ACTIVITY –
Which lines of the entries below include "link"? List them all.

(DATA SUPPLIED)

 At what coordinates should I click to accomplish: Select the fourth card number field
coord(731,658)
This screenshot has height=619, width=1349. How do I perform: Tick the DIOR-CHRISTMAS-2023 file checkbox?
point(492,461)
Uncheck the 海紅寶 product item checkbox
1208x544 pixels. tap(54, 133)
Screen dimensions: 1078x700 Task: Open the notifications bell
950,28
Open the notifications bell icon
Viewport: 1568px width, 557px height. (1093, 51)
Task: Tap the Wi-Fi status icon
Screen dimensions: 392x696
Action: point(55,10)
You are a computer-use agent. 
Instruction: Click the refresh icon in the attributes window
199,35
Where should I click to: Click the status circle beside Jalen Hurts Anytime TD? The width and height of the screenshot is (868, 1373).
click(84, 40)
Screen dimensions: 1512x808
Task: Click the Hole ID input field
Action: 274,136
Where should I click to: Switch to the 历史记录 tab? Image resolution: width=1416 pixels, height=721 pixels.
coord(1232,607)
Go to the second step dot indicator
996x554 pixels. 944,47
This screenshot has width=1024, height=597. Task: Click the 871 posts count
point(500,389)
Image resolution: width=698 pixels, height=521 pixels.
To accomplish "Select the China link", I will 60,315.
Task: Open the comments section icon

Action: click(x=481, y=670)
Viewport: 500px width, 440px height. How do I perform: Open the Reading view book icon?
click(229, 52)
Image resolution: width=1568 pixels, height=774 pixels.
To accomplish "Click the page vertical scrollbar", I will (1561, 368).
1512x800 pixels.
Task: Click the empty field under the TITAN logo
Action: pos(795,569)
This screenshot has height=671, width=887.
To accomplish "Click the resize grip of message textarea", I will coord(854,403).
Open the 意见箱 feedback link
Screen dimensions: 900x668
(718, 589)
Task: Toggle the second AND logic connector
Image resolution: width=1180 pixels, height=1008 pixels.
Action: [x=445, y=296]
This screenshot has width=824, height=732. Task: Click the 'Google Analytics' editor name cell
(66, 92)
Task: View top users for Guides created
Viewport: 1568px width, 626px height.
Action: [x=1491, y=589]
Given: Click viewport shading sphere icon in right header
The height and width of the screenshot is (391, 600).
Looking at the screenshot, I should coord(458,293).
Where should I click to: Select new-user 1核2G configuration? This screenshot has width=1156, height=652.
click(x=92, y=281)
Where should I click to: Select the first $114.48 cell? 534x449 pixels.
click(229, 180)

(End DATA SUPPLIED)

OUTPUT FOR THIS EXERCISE –
To accomplish "Select the China link", I will 60,315.
Open the 意见箱 feedback link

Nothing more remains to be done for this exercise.